Due to advancements in surveillance technology like drones, facial recognition software, and biometric scanners, it is now possible to monitor and track potential threats more effectively. Terrorist plots have been detected and stopped in their tracks using these technologies. For instance, the installation of biometric scanners at border and airport checkpoints has boosted security and reduced the risk of terrorist attacks. Similarly, artificial intelligence (AI) and data analytics are two additional ways that technology is being used to combat extremism. It is possible to find patterns in online behavior that may be signs of extremist activity using AI and data analytics. AI algorithms, for instance, are capable of analyzing online conversations and social media posts to find words and phrases that extremist groups frequently use. Then, this data can be used to spot people who might be at risk of radicalization or to keep tabs on the actions of recognized extremist organizations.

In addition to these measures, counterarguments to extremist ideologies have also been disseminated using technology and innovation. Social media and other platforms can be used to disseminate messages of acceptance, comprehension, and unity that can work as a counterweight to the messages of hatred and division advanced by extremist groups. The “Think Again, Turn Away” campaign, which aims to counter ISIS propaganda by offering alternative viewpoints, is one example of an initiative that has shown promise in this area.

Over time, technology has played a bigger role in counterterrorism operations. To find and stop terrorist activity, governments all over the world have made significant investments in technologies for intelligence gathering, surveillance, and data analysis. Drones and other unmanned vehicles have completely changed how counterterrorism operations are carried out. These technologies have improved the effectiveness and efficiency of counterterrorism efforts by lowering the number of human casualties and collateral damage.

Law enforcement agencies around the world have faced a significant challenge as a result of extremist groups’ use of social media to disseminate their propaganda, find new members, and organize attacks. However, technology has also provided opportunities to counter this threat. Social media data has been analyzed to find extremist content using cutting-edge techniques like machine learning, natural language processing, and AI-powered algorithms. Another instance of how technology can be used to combat terrorism and extremism is the development of block chain-based solutions. By tracking and tracing extremist groups’ financial transactions, block chain technology can stop them from gaining access to money and resources. These technologies can aid in the swift identification and removal of extremist content, the prevention of its dissemination, and the blocking of access to the websites and social media accounts of extremist groups.

Furthermore, a key tactic that can help stop the spread of extremist ideology and radicalization is empowering communities through technology to prevent extremism. Technology has the potential to promote understanding, communication, and community building—all of which are essential for creating robust and resilient communities.
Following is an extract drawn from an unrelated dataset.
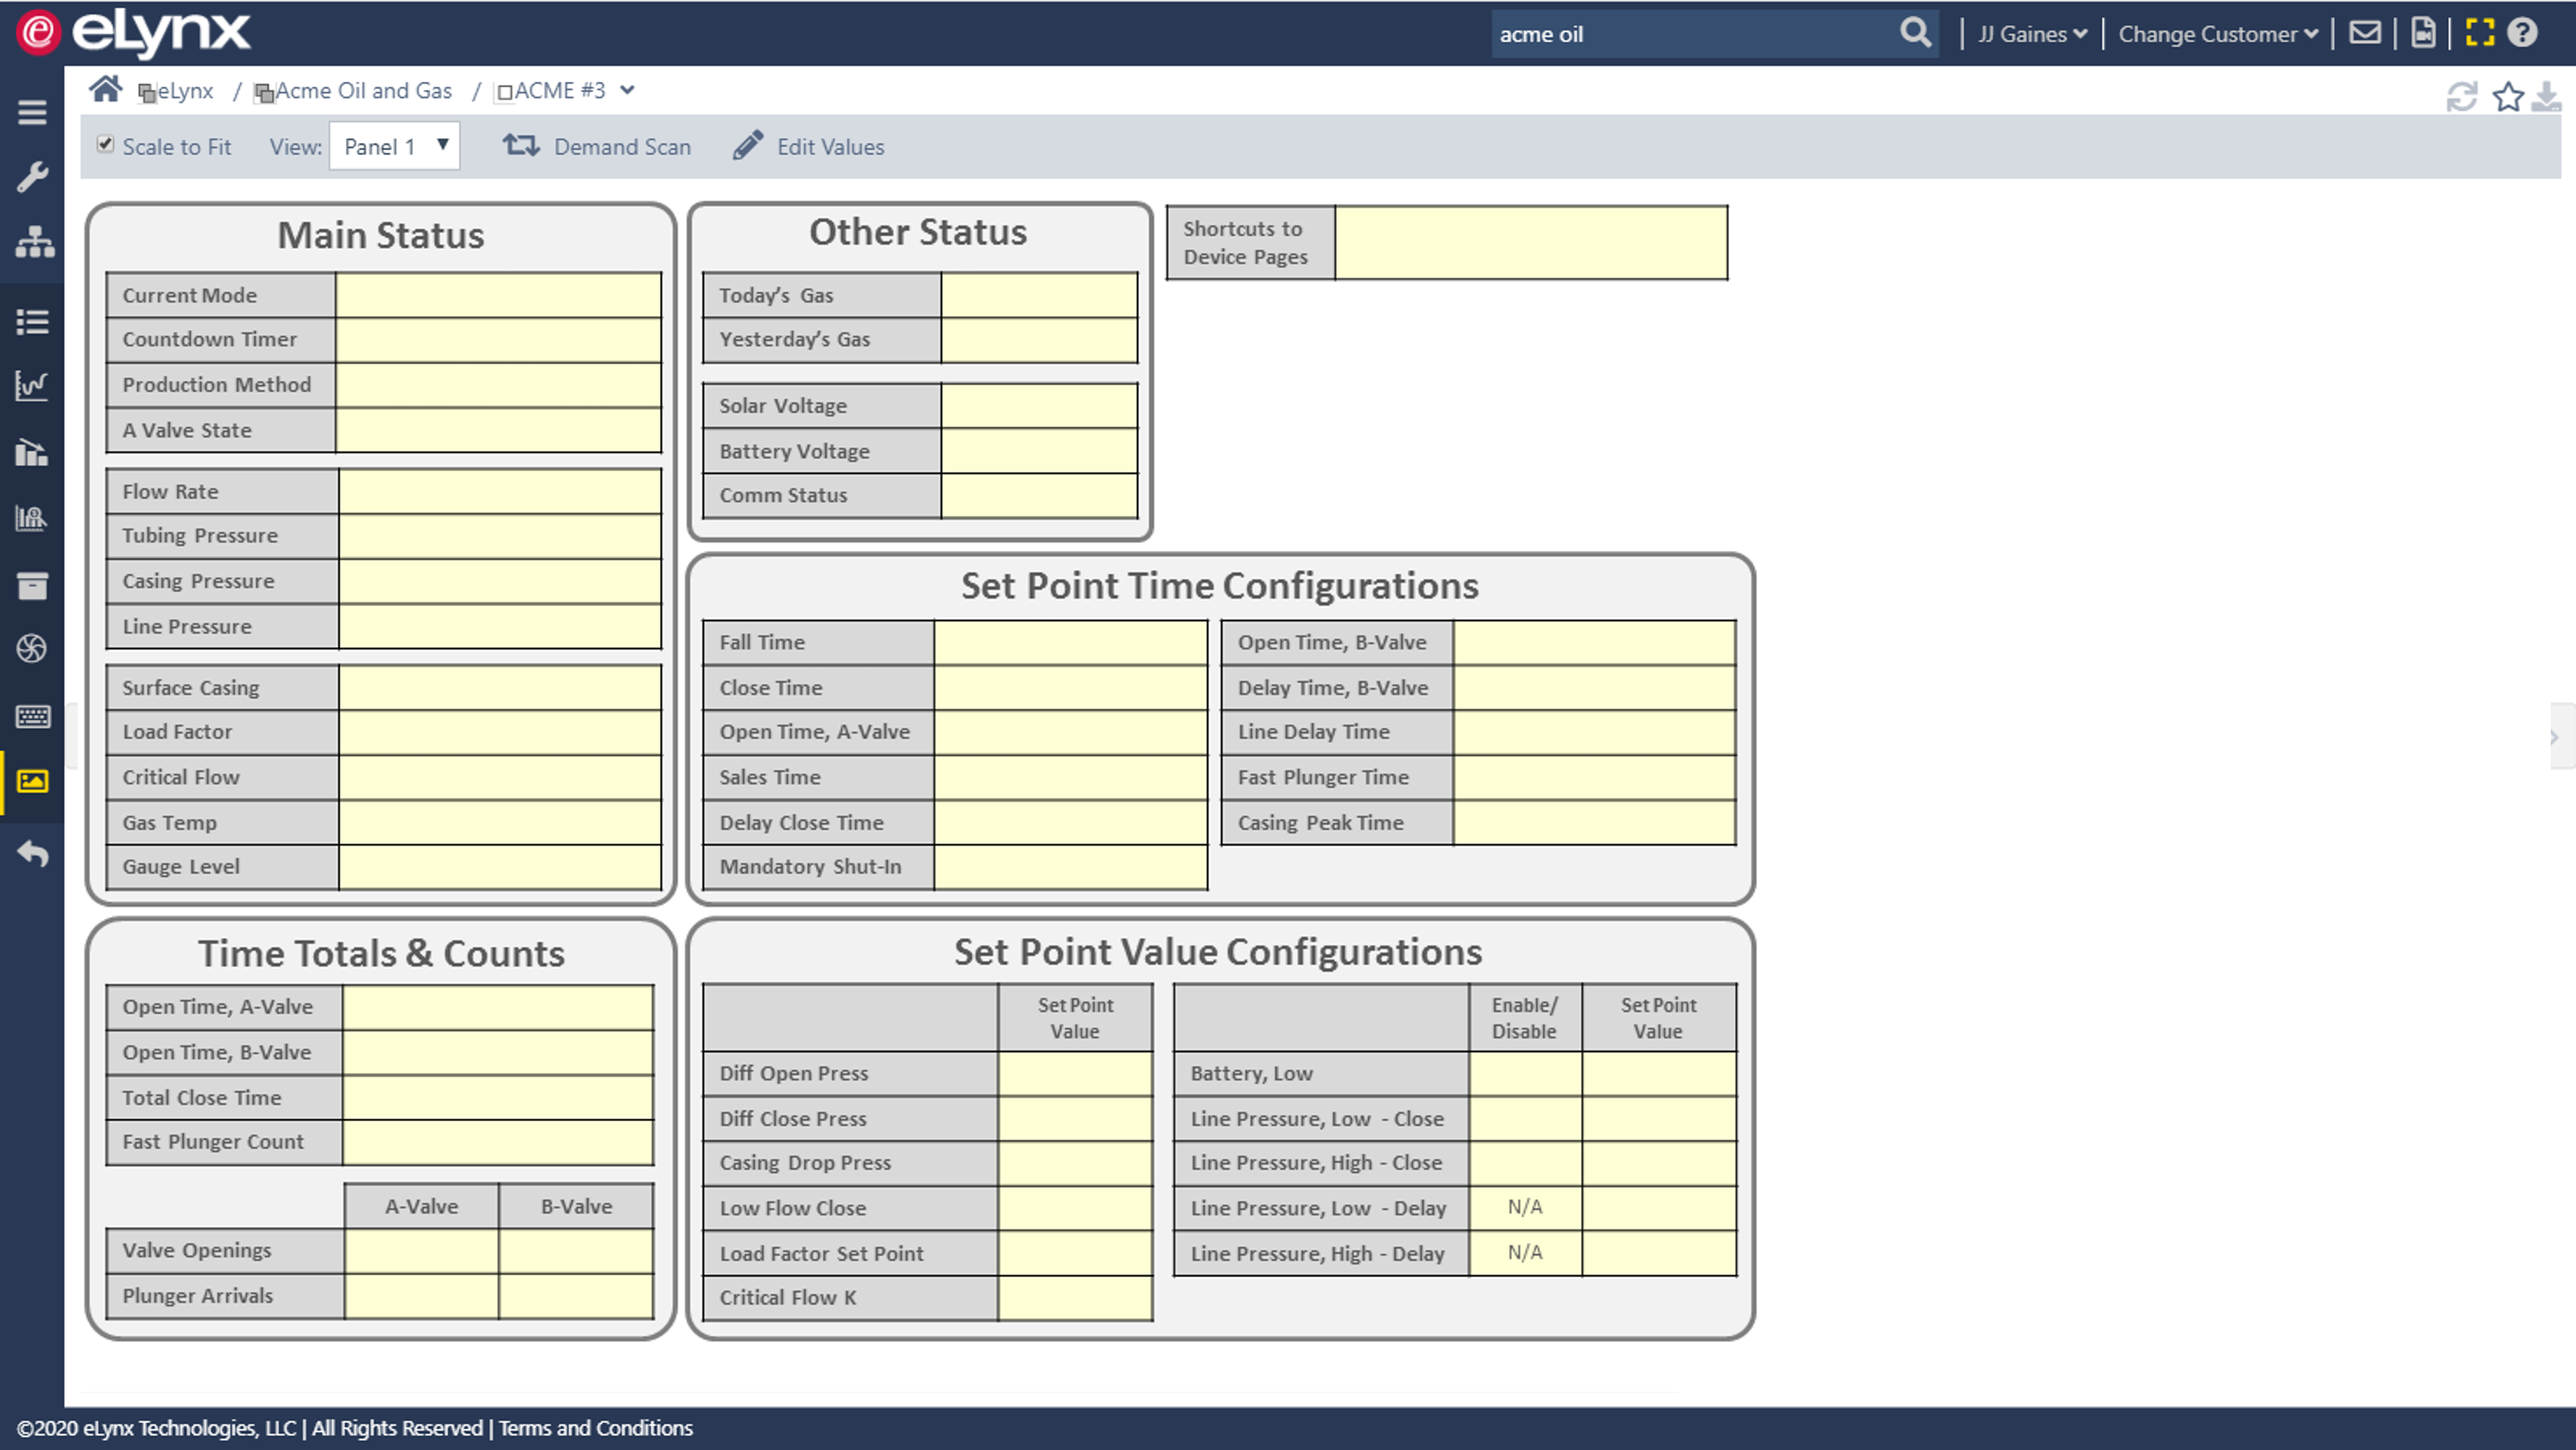The height and width of the screenshot is (1450, 2576).
Task: Click the refresh icon at top right
Action: point(2462,97)
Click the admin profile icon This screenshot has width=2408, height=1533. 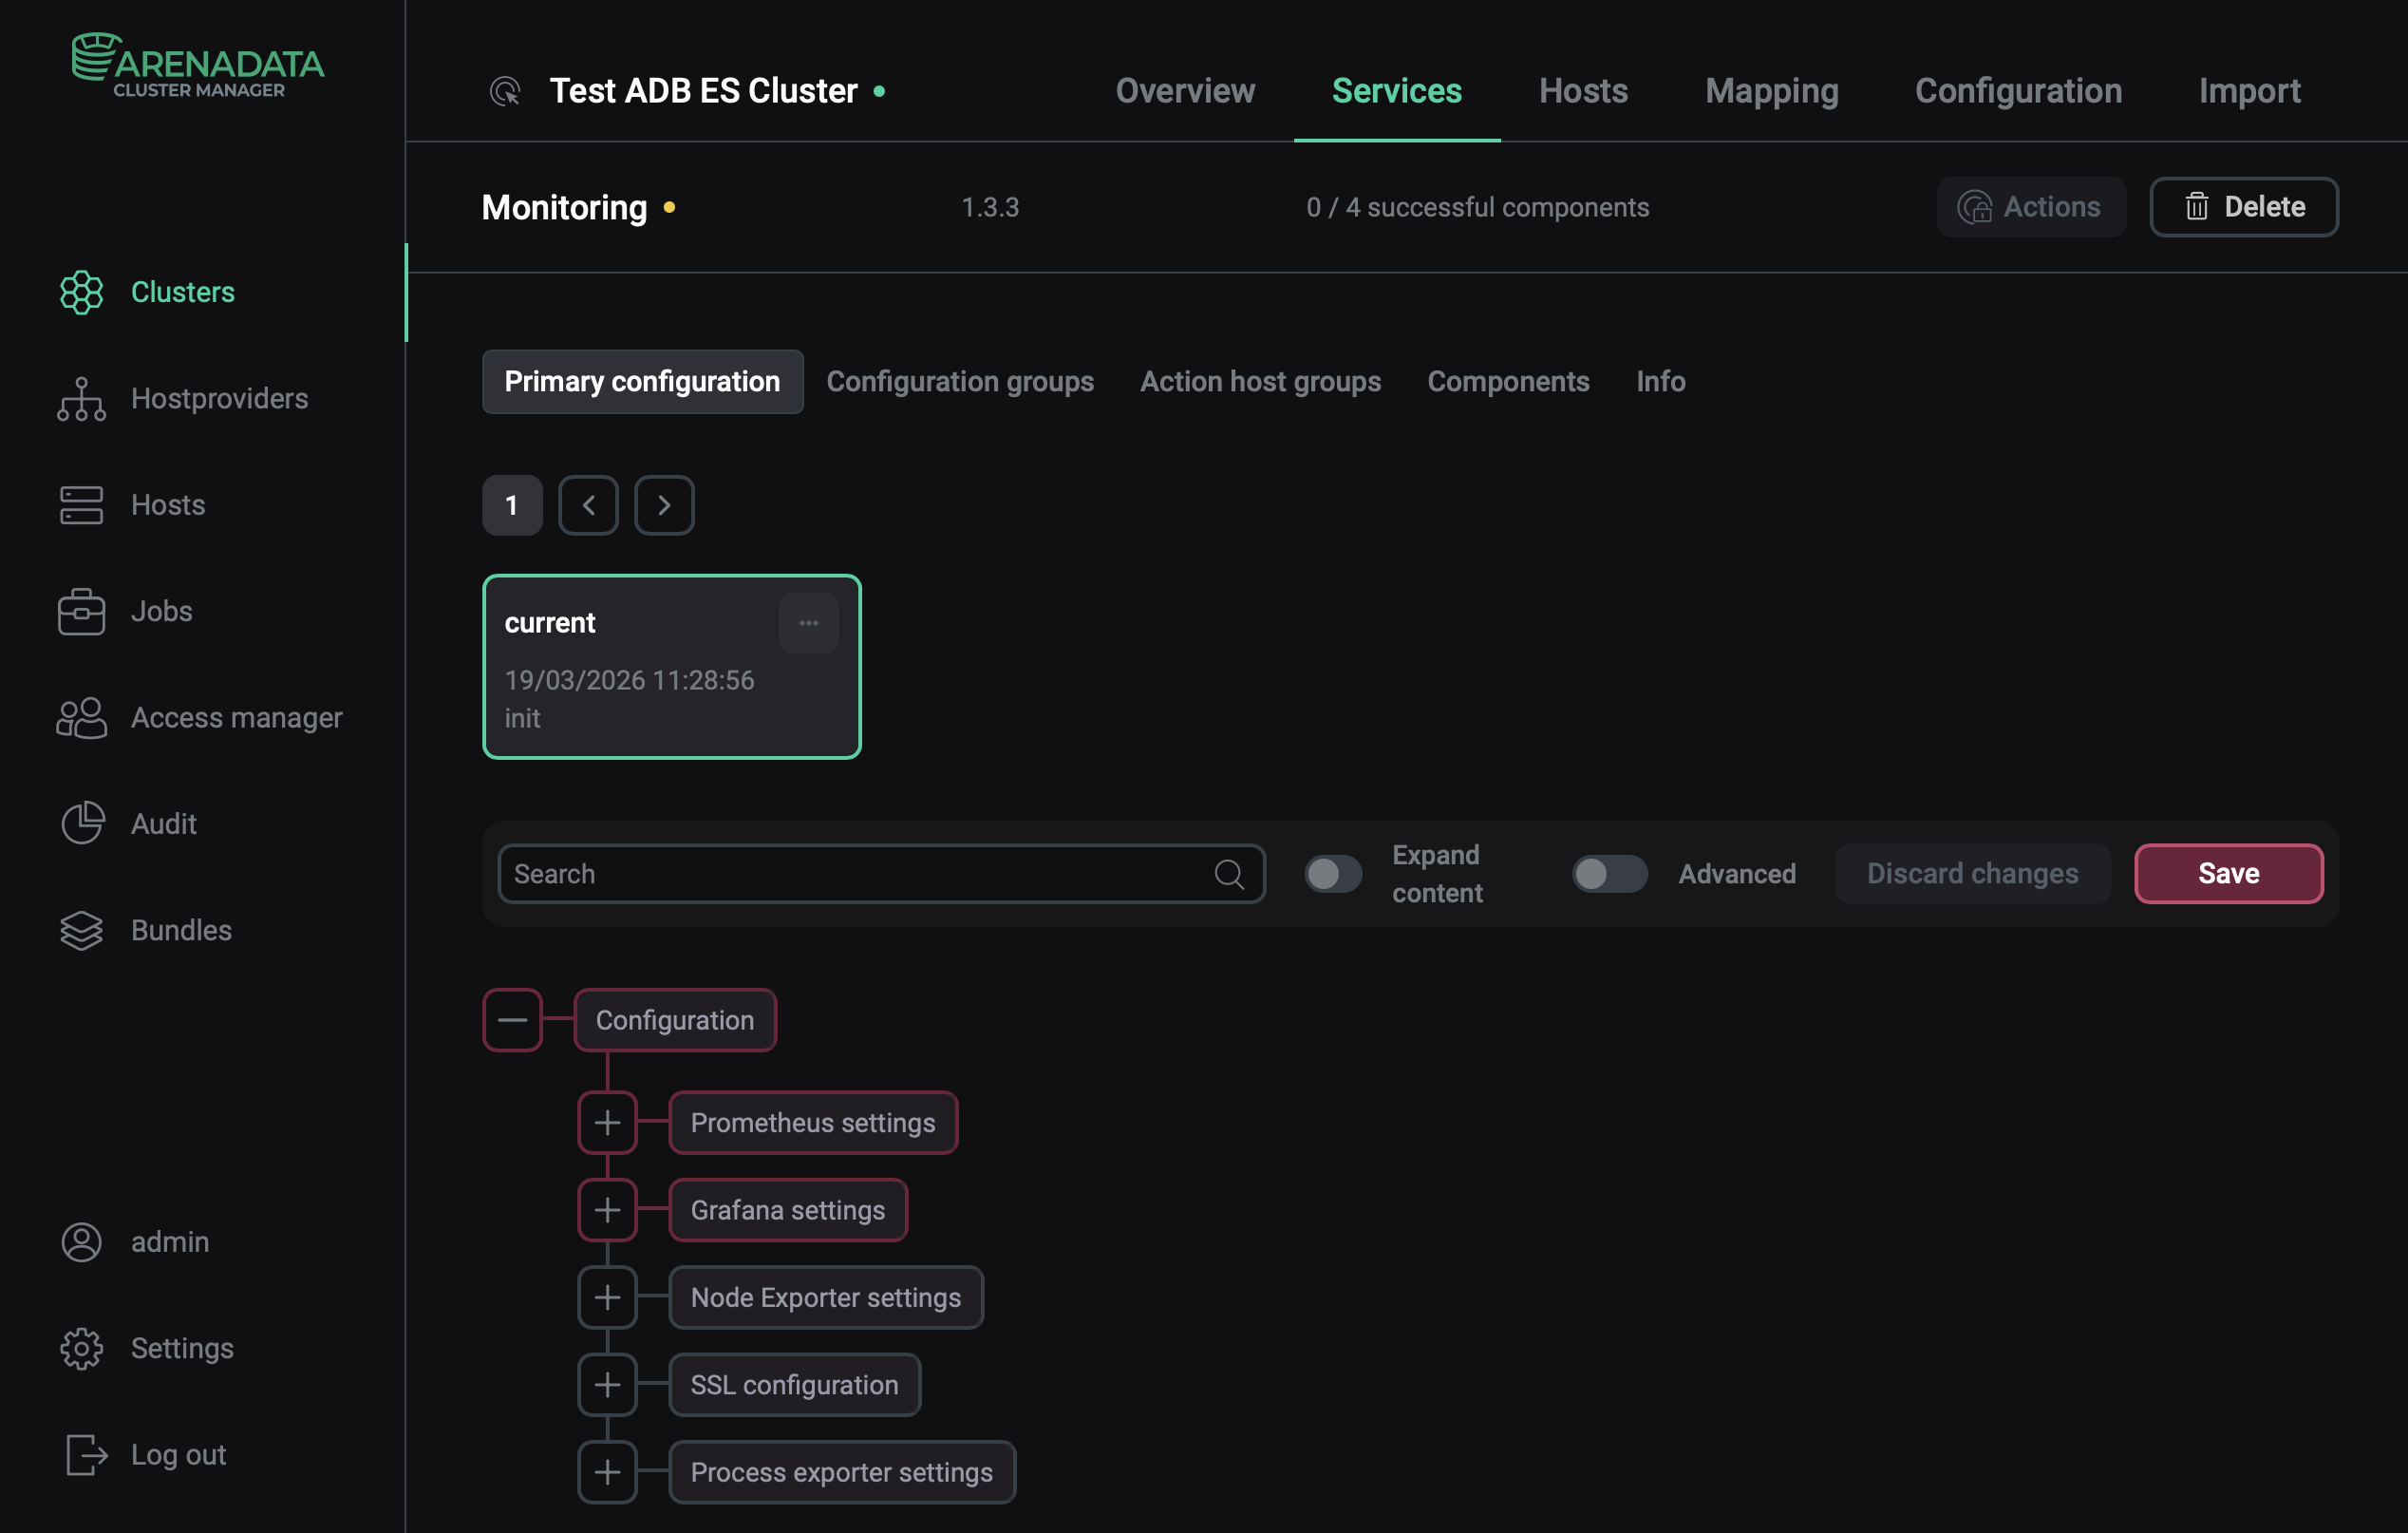pyautogui.click(x=81, y=1241)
We can contribute to preventing the conditions that breed extremism and radicalization by utilizing technology to empower communities.

Providing communities with information and resources is one way to give them more power. Online platforms, for instance, can be used to distribute educational content on the perils of extremism and the value of tolerance and inclusivity. By making these tools available, we can lower the risk of radicalization and assist people in making thoughtful decisions about their beliefs and behavior. We can aid in creating solid and resilient communities that are less vulnerable to extremist ideologies by facilitating access to information and resources, encouraging communication and dialogue, and fostering social and economic development. To effectively prevent extremism, technology must be used responsibly and ethically, in addition to other strategies.